Bright Ligths, Big City, by Jay McInerney, doesn’t have a lot of scenes that take place in the full light of dawning day. But the last scene does.
Jamie* sobers up finally and finds himself hungry. He meets a bread truck making early downtown deliveries. Jamies doesn’t have any cash, since he blew it all the during the night. So he trades the driver his fancy Ray Bans for a loaf of bread–and a fresh start on life.
In the movie, they set this scene near the Hudson. Jamie wanders out onto a pier and eats his bread facing west.
If we want to understand Thomas Merton–and some of us do, I think; some of us will make a Merton pilgrimage next month to try to understand better–if we want to understand him, let’s consider this fact: Merton, the consummate Easterner, New Yorker, who grew up mainly in Europe–this man wound up living the better part of his life in west-central Kentucky, about an hour’s drive south from the Falls of the Ohio, where Lewis and Clark met up to start their expedition.
Hope became Merton’s daily bread, of course, as a monk. We read in No Man is an Island:
Upon our hope depends the liberty of the whole universe. Because our hope is the pledge of a new heaven and a new earth, in which all things will be what they were meant to be. They will rise, together with us, in Christ. The beasts and the trees will one day share with us a new creation, and we will see them as God sees them, and know that they are very good.
The West, our American West–the place into which our American soul has gone in solemn, ceremonial procession, so to speak, through the St. Louis Gateway Arch: What is it, this West?
Well, for one thing, it’s the land where the French and Spanish, who came before us English, named the towns after saints.
For another: in the West, the future opened up–challenging, but welcoming.
I don’t mean that the Anglo-American idea of westward expansion and Manifest Destiny came straight from the mouth of God. Not sure about that at all.
But I do mean this: Twentieth-century America’s most conspicuous exponent of ancient and medieval Christian wisdom prayed and wrote in the wide-open land beyond the Appalachians that our frontiersmen ancestors settled. Merton lived under their western sky.
Now, I bring all this up because: I think that finding what makes us Americans “us” has become urgent business. If we don’t try to figure that out; if we instead let ourselves grow more and more desperately insistent on each having our own personal, individual way all the time–or living in our personal abstract theories, instead of living together, on this one land that we all inhabit–if we don’t try to figure out where our common hope as a people has come from, through 240 years–won’t we descend into some kind of civil war before long? I fear we will.
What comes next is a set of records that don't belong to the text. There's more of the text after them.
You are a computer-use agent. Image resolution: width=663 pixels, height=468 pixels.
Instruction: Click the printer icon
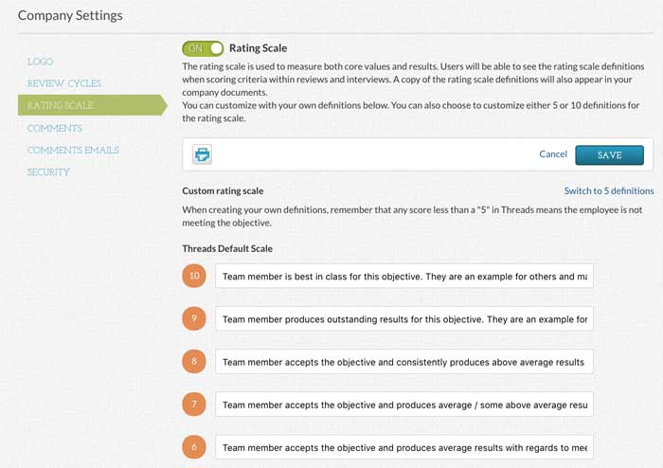(x=202, y=154)
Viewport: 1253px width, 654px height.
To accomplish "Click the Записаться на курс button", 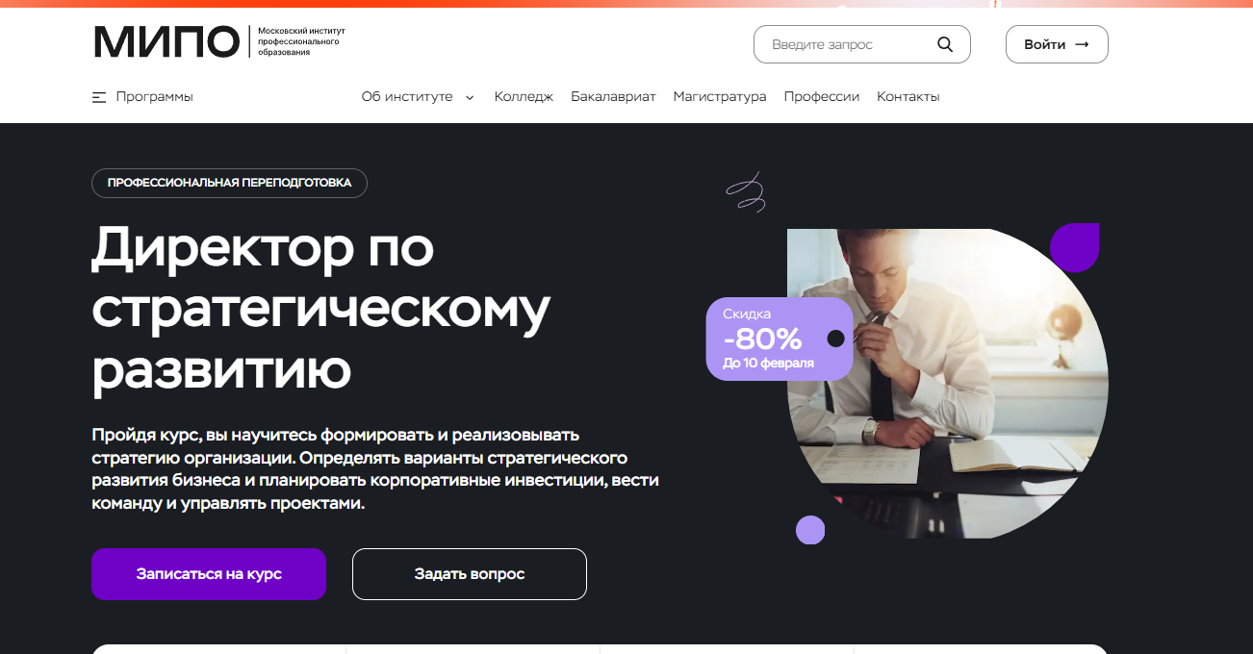I will (x=209, y=574).
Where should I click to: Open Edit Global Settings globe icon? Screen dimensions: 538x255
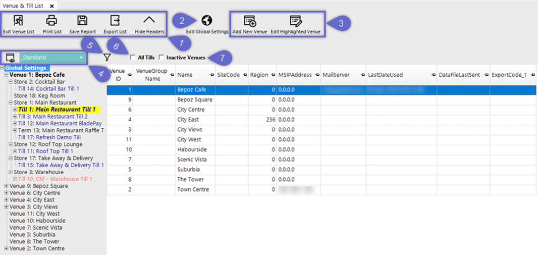[x=206, y=21]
In the Divine Office today for the Memorial of St. John Chrysostom, we read about the intimate way the saintly pastor identified himself with his people. He spoke to them about the exile he faced:
Where I am, there you are too, and where you are, I am. For we are a single body, and the body cannot be separated from the head nor the head from the body. Distance separates us, but love unites us, and death itself cannot divide us. For though my body die, my soul will live and be mindful of my people. You are my fellow citizens, my fathers, my brothers, my sons, my limbs, my body.
Father Merton had an epiphany in Louisville and wrote this:
At the center of the shopping district, I was suddenly overwhelmed with the realization that I loved all those people, that they were mine and I theirs, that we could not be alien to each other…This sense of liberation from an illusory difference was such a relief and such a joy to me that I almost laughed out loud.
The keystone in the mighty arch of man, the gateway of hope: Christ. He wills to share with us precisely the same interior Gift that united Him perfectly with the divine Hand of Providence–with the future, with an ever-dawning day. May He pour His Spirit into us Americans to help us find the future together. I think that Father Thomas Merton can help us a great deal.
* In the movie, the “you” of the book bears the name Jamie.